Monatsmagazin

Aktuelle Ausgabe Februar 2023

Liebe Leser*innen,

Das neue Jahr begann mit Böllerschüssen und dem Abbrennen von Feuerwerken jeglicher Art. Für viele Menschen in Deutschland ist dies Tradition. In den meisten anderen Ländern schüttelt man hierüber nur den Kopf, vielfach ist Herumböllern schlicht und einfach verboten.

Nun haben in etlichen Städten Jugendliche mit solchen frei zugänglichen Feuerwerkskörpern Polizist*innen und Rettungskräfte angegriffen und verletzt und damit ein Feuerwerk an Entrüstung und Empörung bei Presse und Politik ausgelöst. Denn während bei ähnlichen Szenen auf Dorffesten und in Fußballstadien vor allem Jugendliche beteiligt sind, die als „eindeutig deutsch“ gelesen werden, wurden bei den „Silvesterkrawallen“ vor allem solche Jugendlichen wahrgenommen, die größtenteils wohl in Deutschland geboren sind und einen deutschen Pass besitzen, deren Eltern und Großeltern aber vorwiegend aus „orientalisch“ gelesenen Ländern stammen.

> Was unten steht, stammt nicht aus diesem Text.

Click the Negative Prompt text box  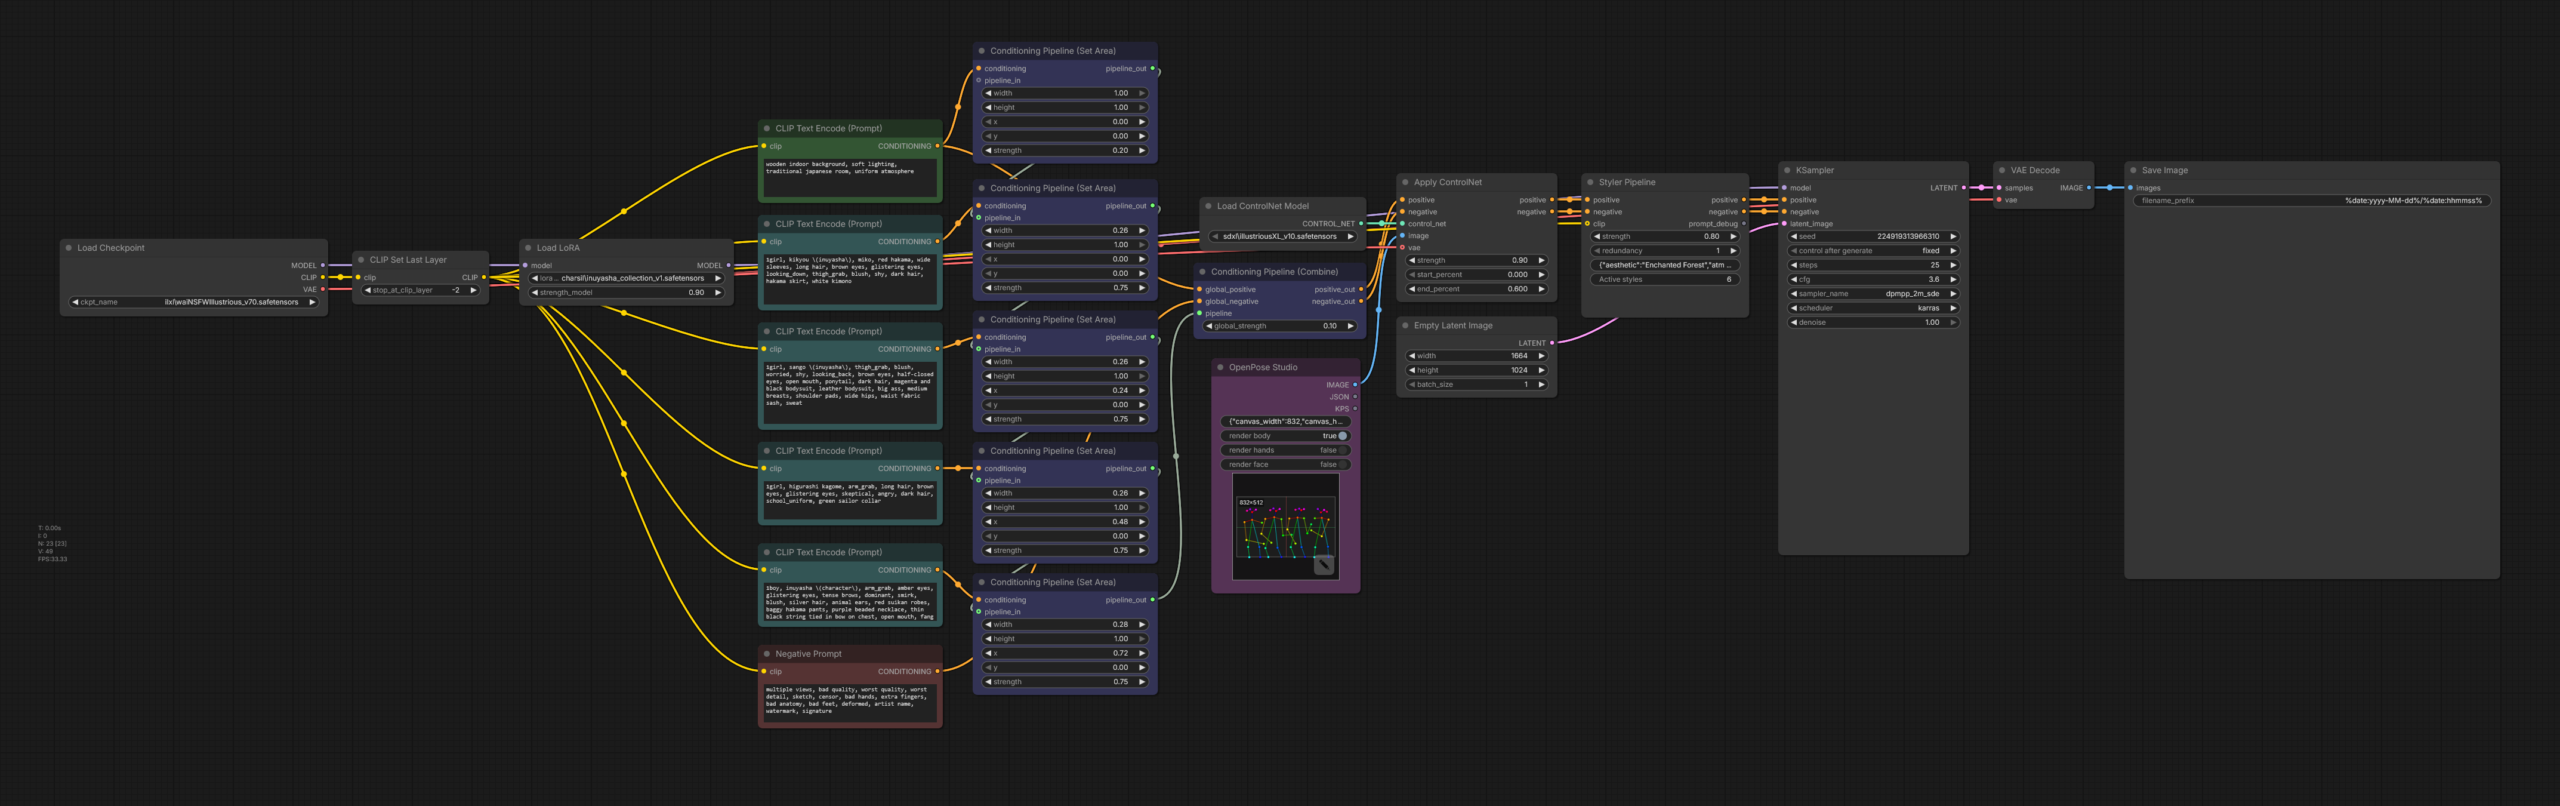tap(850, 703)
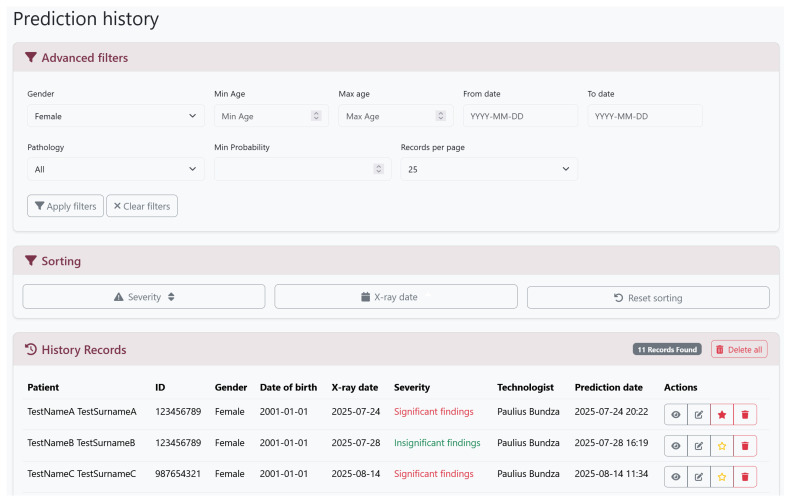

So sehr wir uns selbstverständlich gegen jede Art von Gewalt gegen Menschen wenden, so sehr verurteilen wir aber auch die fast schon hysterische Meinungsmache gegen „Integrationsverweigerer“ und „kleine Paschas“, die „einfach nicht hierhergehören“. Statt pauschalen Verurteilungen sollte nüchtern und faktenbezogen Ursachen und Hintergründe untersucht werden.

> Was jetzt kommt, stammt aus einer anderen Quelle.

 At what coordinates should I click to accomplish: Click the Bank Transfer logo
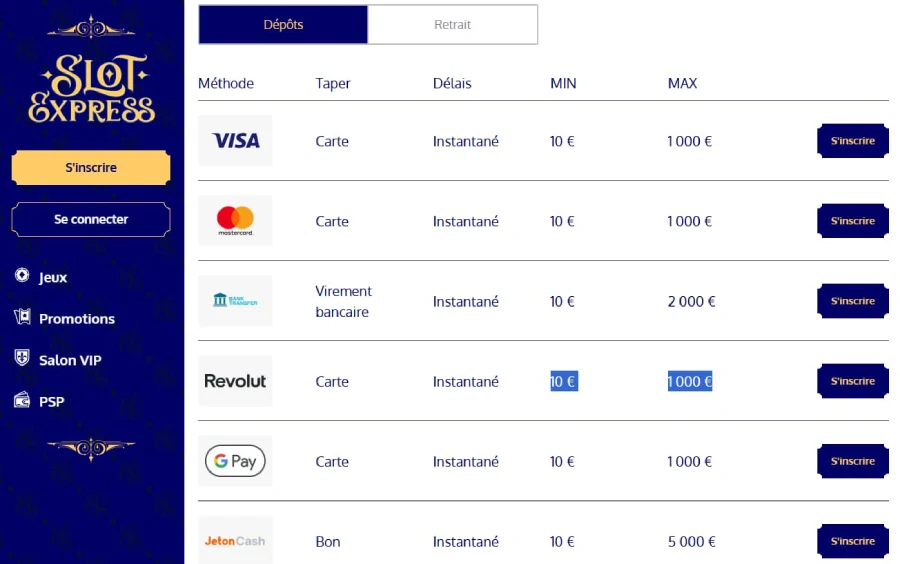point(235,301)
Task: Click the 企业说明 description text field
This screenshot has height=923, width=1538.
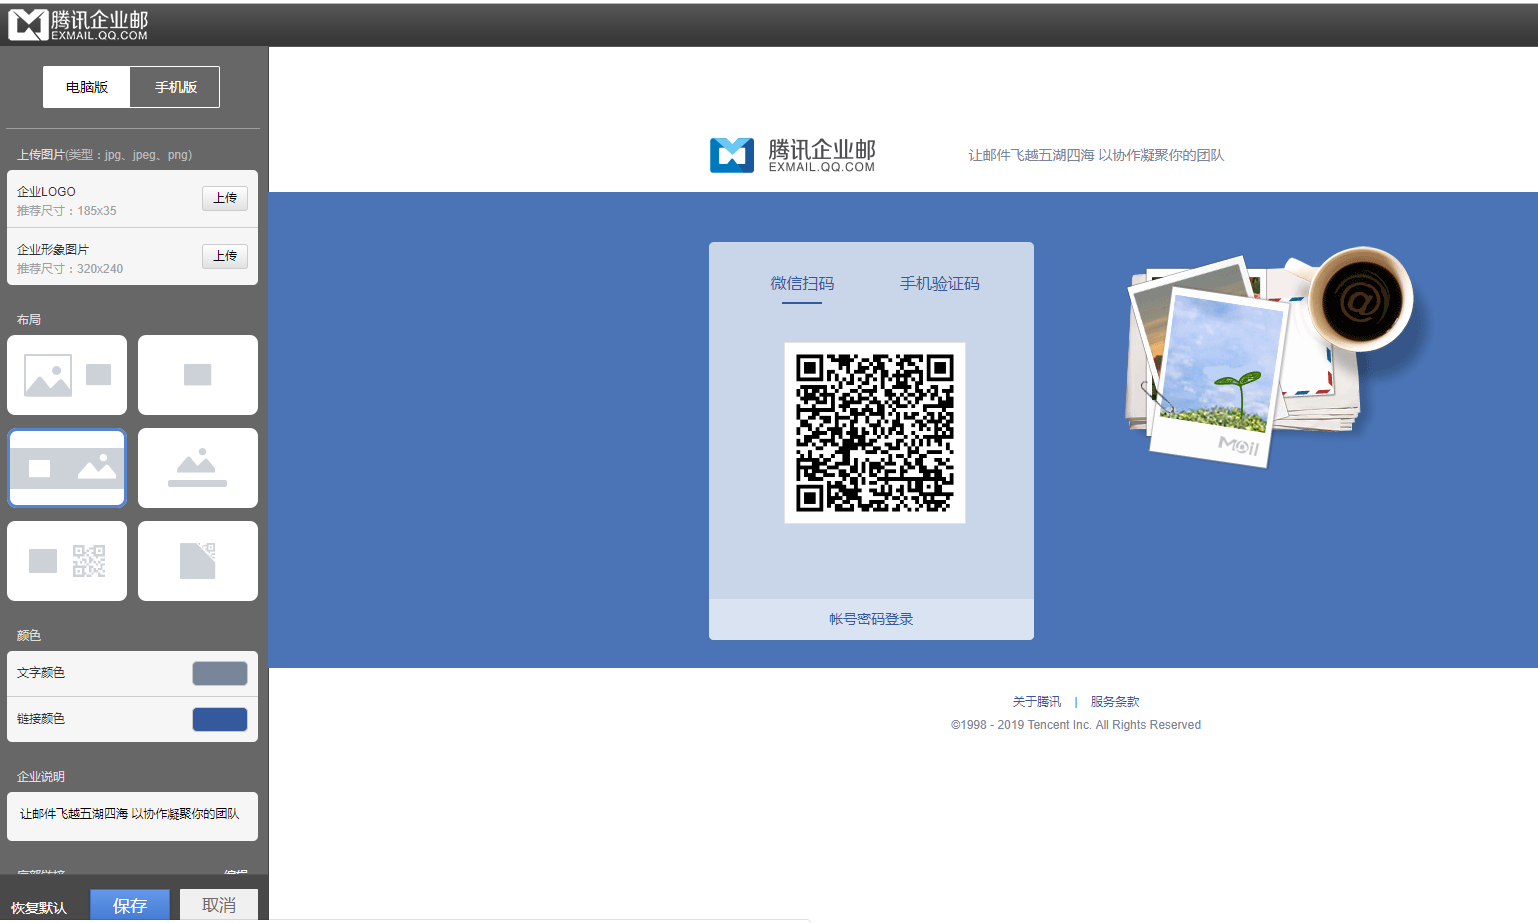Action: click(x=132, y=816)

Am häufigsten hört man, Gewalttätigkeit liege eben im „Wesen“, in der „Kultur“ solcher Jugendlichen. Abgesehen davon, dass solche Verallgemeinerungen mit gutem Recht als das bezeichnet werden sollten, was sie sind, nämlich rassistisch, sollte man einfach mal wahrnehmen, dass die allermeisten Jugendlichen, denen eine solche „Kultur“ zugeschrieben werden kann, völlig friedlich und gewaltfrei in unser aller Gesellschaft leben. Und es ist auch nichts Ungewöhnliches, wenn bei „Jugendkrawallen“ die meisten Beteiligten einen sogenannten Migrationshintergrund haben, hat doch in den Großstädten inzwischen eine deutliche Mehrheit der Jugendlichen einen solchen.

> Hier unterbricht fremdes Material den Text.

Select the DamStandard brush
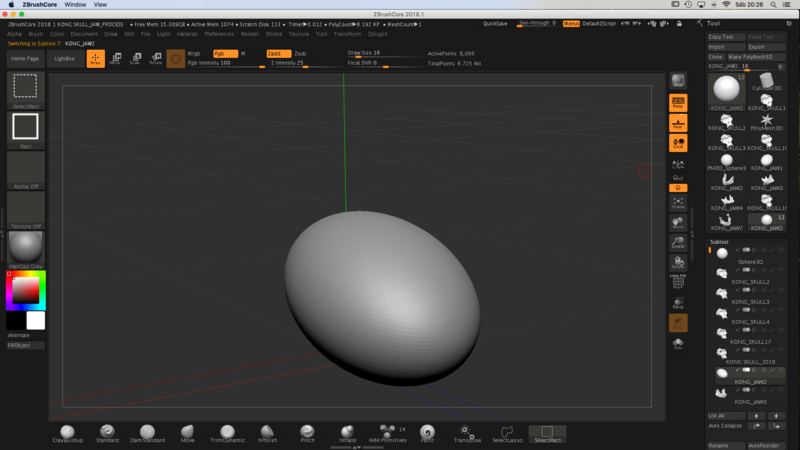Screen dimensions: 800x450 [x=146, y=431]
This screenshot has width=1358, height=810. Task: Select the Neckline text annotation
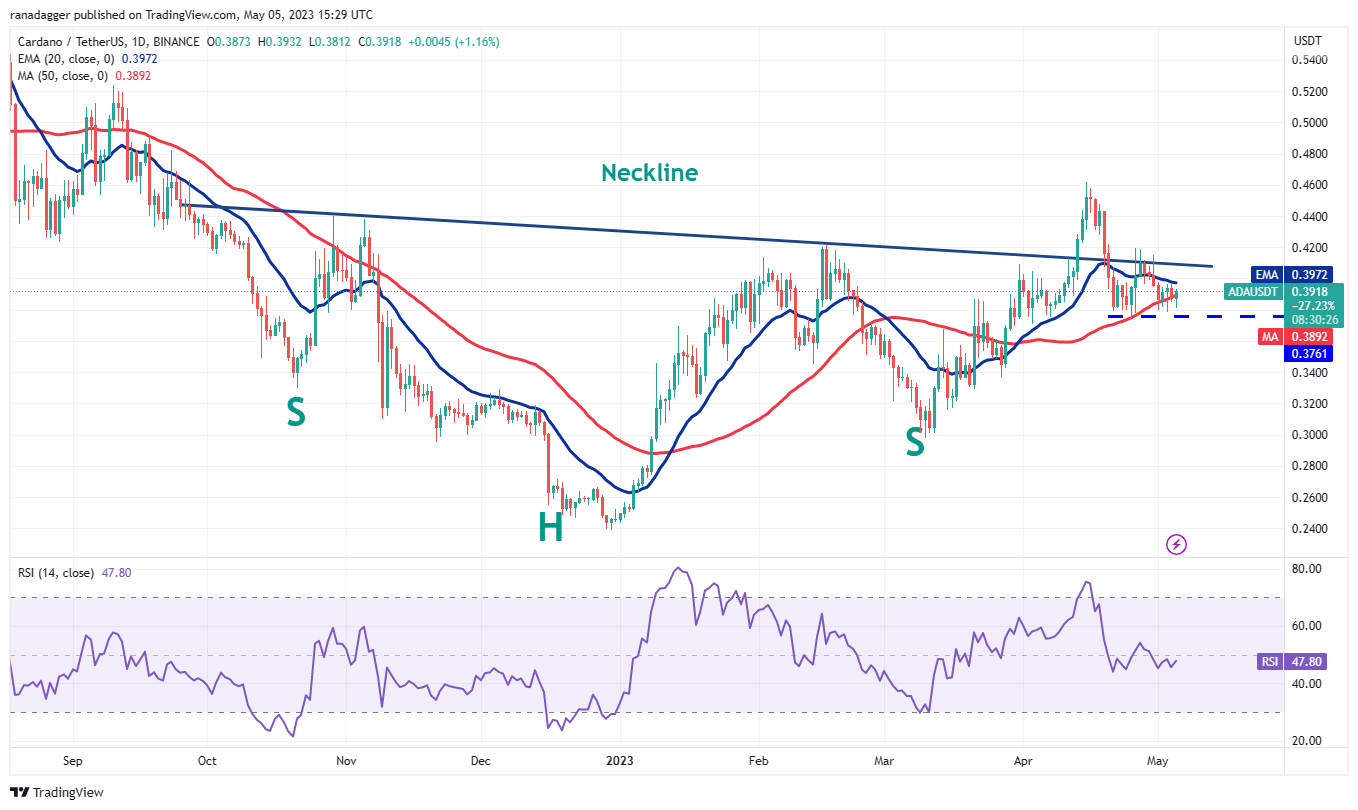649,173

Was macht denn „das Wesen“, „die Kultur“ dieser Jugendlichen aus, über die derzeit so oft geredet wird? Wird überhaupt mit ihnen geredet? Prägend mögen gewaltverherrlichende Filme sein oder auch paternalistische, gewalttätige Strukturen im unmittelbaren Umfeld, aber natürlich auch Racial Profiling und viele weitere Diskriminierungserfahrungen und nicht zuletzt eine aussichtslose berufliche Zukunft, um nur einige Faktoren zu nennen. Doch was von alledem ist wirklich „typisch“ für eine „Kultur“, die diesen Jugendlichen zugeschrieben wird – ein Etikett, das sie dann auch nicht mehr so schnell los werden?

Klar, die Ausschreitungen an Silvester müssen intensiv – aber auch fair – untersucht werden, wie jede Art von Gewaltanwendung, ob sie nun von migrantisch gelesenen Jugendlichen ausgeht oder – nur als Beispiel – von der Polizei. Und genauso wie bei Vorwürfen gegenüber Ordnungskräften müssen auch diese Vorfälle vorurteilsfrei und unter Einbeziehung aller Fakten und Faktoren betrachtet werden.

Hoffen wir, dass das noch in seinen Anfängen befindliche neue Jahr weniger gewalt- und vorurteilsfrei verlaufen wird, wie es begonnen hat.

In diesem Sinne wünschen wir Ihnen alle ein gutes und friedliches Neues Jahr.

Ihr Sami Aras
Vorsitzender des Forums der Kulturen Stuttgart e. V.